In [1]:
from transformers import AutoTokenizer, AutoModelForTokenClassification, TrainingArguments, Trainer, DataCollatorForTokenClassification, EarlyStoppingCallback, pipeline
from datasets import load_dataset
import evaluate
import numpy as np



In [2]:
ds = load_dataset("conll2003", trust_remote_code=True)

In [3]:
ds["train"].features

{'id': Value(dtype='string', id=None),
 'tokens': Sequence(feature=Value(dtype='string', id=None), length=-1, id=None),
 'pos_tags': Sequence(feature=ClassLabel(names=['"', "''", '#', '$', '(', ')', ',', '.', ':', '``', 'CC', 'CD', 'DT', 'EX', 'FW', 'IN', 'JJ', 'JJR', 'JJS', 'LS', 'MD', 'NN', 'NNP', 'NNPS', 'NNS', 'NN|SYM', 'PDT', 'POS', 'PRP', 'PRP$', 'RB', 'RBR', 'RBS', 'RP', 'SYM', 'TO', 'UH', 'VB', 'VBD', 'VBG', 'VBN', 'VBP', 'VBZ', 'WDT', 'WP', 'WP$', 'WRB'], id=None), length=-1, id=None),
 'chunk_tags': Sequence(feature=ClassLabel(names=['O', 'B-ADJP', 'I-ADJP', 'B-ADVP', 'I-ADVP', 'B-CONJP', 'I-CONJP', 'B-INTJ', 'I-INTJ', 'B-LST', 'I-LST', 'B-NP', 'I-NP', 'B-PP', 'I-PP', 'B-PRT', 'I-PRT', 'B-SBAR', 'I-SBAR', 'B-UCP', 'I-UCP', 'B-VP', 'I-VP'], id=None), length=-1, id=None),
 'ner_tags': Sequence(feature=ClassLabel(names=['O', 'B-PER', 'I-PER', 'B-ORG', 'I-ORG', 'B-LOC', 'I-LOC', 'B-MISC', 'I-MISC'], id=None), length=-1, id=None)}

In [4]:
ds["train"][0]

{'id': '0',
 'tokens': ['EU',
  'rejects',
  'German',
  'call',
  'to',
  'boycott',
  'British',
  'lamb',
  '.'],
 'pos_tags': [22, 42, 16, 21, 35, 37, 16, 21, 7],
 'chunk_tags': [11, 21, 11, 12, 21, 22, 11, 12, 0],
 'ner_tags': [3, 0, 7, 0, 0, 0, 7, 0, 0]}

In [5]:
tokenizer = AutoTokenizer.from_pretrained("bert-base-uncased")

In [6]:
def preprocess_ds(examples):
    return tokenizer(examples["tokens"], is_split_into_words=True, truncation=True)

In [7]:
test = ds["train"].map(preprocess_ds, batched=True)

In [8]:
tokenizer.convert_ids_to_tokens(test[2]['input_ids'])

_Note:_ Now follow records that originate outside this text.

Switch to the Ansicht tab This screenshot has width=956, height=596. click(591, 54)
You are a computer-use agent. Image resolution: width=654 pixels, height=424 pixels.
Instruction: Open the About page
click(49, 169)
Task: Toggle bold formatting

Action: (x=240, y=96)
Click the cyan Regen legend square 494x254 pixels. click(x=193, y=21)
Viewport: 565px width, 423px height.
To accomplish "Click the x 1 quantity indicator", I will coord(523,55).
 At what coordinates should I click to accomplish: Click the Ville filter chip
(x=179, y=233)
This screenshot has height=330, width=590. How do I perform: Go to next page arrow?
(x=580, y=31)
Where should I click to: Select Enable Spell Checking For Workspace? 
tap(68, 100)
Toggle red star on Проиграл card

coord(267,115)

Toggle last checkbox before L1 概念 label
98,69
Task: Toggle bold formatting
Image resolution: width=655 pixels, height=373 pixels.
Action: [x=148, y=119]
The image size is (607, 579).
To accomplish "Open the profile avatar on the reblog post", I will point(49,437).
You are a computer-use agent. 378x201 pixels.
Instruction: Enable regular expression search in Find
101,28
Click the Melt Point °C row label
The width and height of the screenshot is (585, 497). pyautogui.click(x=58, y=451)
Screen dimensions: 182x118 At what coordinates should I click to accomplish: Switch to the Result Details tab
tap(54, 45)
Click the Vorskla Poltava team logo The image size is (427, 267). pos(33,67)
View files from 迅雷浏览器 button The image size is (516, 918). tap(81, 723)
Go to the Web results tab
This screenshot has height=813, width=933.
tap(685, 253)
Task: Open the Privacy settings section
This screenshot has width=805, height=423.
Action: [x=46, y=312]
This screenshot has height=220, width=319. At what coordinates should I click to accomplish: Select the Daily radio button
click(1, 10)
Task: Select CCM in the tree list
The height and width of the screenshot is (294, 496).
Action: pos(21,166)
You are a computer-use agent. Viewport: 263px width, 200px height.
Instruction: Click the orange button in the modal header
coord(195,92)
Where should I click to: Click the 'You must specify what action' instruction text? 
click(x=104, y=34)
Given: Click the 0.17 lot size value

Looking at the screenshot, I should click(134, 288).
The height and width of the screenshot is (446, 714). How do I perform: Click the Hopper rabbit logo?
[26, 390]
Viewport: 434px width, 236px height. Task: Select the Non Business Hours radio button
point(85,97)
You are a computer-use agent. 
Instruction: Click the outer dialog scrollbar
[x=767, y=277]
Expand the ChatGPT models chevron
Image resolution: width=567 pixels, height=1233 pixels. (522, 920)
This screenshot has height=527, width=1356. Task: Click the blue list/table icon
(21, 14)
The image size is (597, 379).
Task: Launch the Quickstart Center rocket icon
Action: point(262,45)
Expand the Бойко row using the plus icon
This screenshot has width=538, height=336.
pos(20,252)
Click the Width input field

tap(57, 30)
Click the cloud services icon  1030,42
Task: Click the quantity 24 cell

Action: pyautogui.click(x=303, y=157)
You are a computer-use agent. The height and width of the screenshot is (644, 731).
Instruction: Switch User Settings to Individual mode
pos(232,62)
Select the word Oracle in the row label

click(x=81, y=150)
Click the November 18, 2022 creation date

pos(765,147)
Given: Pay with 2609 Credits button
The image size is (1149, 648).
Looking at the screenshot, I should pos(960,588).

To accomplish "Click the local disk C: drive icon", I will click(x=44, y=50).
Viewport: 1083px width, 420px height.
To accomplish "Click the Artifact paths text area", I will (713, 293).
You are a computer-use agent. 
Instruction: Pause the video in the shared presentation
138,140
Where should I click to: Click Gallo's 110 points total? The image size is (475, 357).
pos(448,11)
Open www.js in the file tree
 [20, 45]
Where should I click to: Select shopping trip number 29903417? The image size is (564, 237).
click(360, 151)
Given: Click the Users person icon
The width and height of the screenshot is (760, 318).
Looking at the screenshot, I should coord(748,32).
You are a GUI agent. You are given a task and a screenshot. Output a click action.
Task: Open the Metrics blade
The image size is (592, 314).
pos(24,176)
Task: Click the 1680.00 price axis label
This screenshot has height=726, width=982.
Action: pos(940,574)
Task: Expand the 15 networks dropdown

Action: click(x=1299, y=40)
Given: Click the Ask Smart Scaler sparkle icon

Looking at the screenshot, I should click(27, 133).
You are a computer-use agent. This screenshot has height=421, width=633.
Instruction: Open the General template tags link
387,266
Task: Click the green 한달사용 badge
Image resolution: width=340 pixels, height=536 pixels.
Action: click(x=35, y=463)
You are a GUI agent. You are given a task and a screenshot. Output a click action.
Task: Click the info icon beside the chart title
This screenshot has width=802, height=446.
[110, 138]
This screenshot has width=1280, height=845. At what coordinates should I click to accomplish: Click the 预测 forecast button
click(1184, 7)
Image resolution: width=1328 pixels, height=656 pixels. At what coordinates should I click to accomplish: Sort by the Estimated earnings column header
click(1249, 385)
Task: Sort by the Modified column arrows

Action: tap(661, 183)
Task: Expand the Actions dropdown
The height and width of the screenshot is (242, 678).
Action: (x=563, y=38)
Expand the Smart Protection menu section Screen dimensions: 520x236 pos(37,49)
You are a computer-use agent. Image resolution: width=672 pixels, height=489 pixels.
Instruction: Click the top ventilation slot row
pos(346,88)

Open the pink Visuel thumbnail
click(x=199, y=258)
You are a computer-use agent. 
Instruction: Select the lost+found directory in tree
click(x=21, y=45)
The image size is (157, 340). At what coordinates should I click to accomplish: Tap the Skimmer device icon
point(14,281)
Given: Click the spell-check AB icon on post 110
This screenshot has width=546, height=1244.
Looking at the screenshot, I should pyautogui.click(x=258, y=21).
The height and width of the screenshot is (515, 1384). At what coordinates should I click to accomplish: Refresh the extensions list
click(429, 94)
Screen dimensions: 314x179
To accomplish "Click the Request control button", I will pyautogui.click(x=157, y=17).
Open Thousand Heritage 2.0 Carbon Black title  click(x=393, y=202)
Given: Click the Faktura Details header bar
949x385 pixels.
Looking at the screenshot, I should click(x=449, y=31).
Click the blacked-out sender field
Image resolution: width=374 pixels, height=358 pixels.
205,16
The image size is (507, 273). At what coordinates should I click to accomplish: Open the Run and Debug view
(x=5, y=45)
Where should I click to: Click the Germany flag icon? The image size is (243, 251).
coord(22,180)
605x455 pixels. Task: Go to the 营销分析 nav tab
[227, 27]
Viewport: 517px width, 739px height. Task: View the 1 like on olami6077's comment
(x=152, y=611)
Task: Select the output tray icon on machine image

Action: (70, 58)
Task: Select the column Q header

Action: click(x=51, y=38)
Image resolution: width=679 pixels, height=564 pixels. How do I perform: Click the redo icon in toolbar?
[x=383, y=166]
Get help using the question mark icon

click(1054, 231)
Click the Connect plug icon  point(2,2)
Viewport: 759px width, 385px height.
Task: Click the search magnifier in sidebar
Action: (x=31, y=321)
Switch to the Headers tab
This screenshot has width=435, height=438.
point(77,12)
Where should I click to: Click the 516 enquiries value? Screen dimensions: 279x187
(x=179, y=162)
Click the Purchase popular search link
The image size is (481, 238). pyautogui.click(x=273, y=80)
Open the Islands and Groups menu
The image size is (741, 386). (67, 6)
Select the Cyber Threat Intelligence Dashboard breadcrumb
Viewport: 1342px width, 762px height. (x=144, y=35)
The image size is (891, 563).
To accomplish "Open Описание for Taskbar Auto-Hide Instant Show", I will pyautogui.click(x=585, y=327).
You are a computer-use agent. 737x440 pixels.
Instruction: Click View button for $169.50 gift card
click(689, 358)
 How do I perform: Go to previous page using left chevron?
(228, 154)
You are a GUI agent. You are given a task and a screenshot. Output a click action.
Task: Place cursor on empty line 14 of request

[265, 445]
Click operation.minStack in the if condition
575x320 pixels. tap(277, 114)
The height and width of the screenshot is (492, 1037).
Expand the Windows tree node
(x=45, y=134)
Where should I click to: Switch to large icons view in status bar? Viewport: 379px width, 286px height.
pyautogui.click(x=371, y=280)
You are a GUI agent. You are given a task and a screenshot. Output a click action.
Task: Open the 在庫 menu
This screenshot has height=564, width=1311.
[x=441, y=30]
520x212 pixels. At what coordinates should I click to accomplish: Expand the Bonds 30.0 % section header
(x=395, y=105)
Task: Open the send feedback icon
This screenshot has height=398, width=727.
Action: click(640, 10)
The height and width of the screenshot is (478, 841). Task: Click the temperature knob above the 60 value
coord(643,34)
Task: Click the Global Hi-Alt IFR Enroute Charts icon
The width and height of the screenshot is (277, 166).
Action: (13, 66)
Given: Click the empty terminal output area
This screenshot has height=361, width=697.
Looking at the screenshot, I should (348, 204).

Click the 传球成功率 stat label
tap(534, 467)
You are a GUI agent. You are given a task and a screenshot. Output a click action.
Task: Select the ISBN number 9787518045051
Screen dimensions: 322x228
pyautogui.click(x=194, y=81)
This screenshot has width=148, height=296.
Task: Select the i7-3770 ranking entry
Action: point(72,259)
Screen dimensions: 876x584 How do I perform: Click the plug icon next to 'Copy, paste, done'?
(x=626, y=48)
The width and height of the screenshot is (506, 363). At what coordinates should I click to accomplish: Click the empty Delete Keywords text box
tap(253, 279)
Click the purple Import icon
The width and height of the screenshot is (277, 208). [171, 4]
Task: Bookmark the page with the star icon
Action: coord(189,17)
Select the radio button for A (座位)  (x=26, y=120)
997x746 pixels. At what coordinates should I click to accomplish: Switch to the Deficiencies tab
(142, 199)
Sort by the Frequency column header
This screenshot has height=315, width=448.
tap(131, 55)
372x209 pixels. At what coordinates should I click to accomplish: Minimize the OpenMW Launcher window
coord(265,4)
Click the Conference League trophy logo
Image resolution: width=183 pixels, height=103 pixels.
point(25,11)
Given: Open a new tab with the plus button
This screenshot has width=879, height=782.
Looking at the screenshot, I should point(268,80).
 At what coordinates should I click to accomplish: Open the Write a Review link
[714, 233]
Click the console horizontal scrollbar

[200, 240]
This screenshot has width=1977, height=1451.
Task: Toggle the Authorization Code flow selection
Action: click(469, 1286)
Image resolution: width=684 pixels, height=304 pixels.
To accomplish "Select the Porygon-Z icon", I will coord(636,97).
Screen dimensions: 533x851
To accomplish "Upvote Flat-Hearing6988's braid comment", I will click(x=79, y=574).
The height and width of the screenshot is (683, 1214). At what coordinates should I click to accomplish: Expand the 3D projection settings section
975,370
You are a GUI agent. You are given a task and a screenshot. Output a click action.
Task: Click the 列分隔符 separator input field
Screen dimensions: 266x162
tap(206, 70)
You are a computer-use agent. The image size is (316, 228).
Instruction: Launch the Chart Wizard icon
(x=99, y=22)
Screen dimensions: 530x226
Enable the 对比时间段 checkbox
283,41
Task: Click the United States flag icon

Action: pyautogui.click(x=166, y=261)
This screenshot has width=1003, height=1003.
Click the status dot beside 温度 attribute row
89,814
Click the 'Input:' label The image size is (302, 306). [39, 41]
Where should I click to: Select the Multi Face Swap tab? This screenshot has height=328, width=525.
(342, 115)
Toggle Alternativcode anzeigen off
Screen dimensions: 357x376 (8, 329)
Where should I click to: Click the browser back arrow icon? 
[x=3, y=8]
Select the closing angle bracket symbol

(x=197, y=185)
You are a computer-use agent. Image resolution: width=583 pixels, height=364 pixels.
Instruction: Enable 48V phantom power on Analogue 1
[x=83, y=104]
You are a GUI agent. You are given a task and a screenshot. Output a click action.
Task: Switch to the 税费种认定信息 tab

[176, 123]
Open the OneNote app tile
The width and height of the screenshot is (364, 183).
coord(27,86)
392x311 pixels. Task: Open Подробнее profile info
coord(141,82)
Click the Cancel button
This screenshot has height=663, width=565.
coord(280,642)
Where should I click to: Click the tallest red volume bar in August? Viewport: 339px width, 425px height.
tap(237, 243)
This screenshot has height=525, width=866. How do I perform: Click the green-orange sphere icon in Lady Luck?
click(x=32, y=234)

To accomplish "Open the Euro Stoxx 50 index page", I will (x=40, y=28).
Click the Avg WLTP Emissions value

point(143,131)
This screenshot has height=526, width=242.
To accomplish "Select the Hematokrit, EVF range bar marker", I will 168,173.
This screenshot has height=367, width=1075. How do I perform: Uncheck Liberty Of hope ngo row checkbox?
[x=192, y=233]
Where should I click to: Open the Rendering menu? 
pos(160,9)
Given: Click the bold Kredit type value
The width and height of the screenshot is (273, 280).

['[CLS]', 'brussels', '1996', '-', '08', '-', '22', '[SEP]']

In [9]:
test[2]["ner_tags"]

[5, 0]

In [10]:
test[2]["tokens"]

['BRUSSELS', '1996-08-22']

In [11]:
ds["train"] = ds["train"].select(range(4))

In [12]:
ds["train"]

Dataset({
    features: ['id', 'tokens', 'pos_tags', 'chunk_tags', 'ner_tags'],
    num_rows: 4
})

In [13]:
def preprocess_ds(examples):
    tokenized_input = tokenizer(examples["tokens"], is_split_into_words=True, truncation=True)
    final_labels = list()
    for idx, _ in enumerate(tokenized_input["input_ids"]):
        word_ids = tokenized_input.word_ids(batch_index=idx)
        current_label = list()
        previous_word_id = None
        for word_id in word_ids:
            if word_id is None:
                current_label.append(-100)
            elif word_id != previous_word_id:
                previous_word_id = word_id
                current_ner_tag = examples["ner_tags"][idx]
                current_label.append(current_ner_tag[word_id])
            else:
                current_label.append(-100)
        final_labels.append(current_label)
    # print(final_labels)
    # print(tokenized_input["input_ids"])
    assert len(final_labels) == len(tokenized_input["input_ids"])
    tokenized_input["labels"] = final_labels
     
    return tokenized_input

In [14]:
test = ds["train"].map(preprocess_ds, batched=True)

In [15]:
test

Dataset({
    features: ['id', 'tokens', 'pos_tags', 'chunk_tags', 'ner_tags', 'input_ids', 'token_type_ids', 'attention_mask', 'labels'],
    num_rows: 4
})

In [16]:
ds = load_dataset("conll2003", trust_remote_code=True)

In [17]:
ds = ds.map(preprocess_ds, batched=True)

In [18]:
len(ds["train"]["labels"])

14041

In [19]:
len(ds["train"]["input_ids"])

14041

In [20]:
class_names = ds["train"].features["ner_tags"].feature.names
id2label = {idx: name for idx, name in enumerate(class_names)}
num_labels = len(class_names)

In [21]:
model = AutoModelForTokenClassification.from_pretrained("bert-base-uncased", num_labels=num_labels, id2label=id2label)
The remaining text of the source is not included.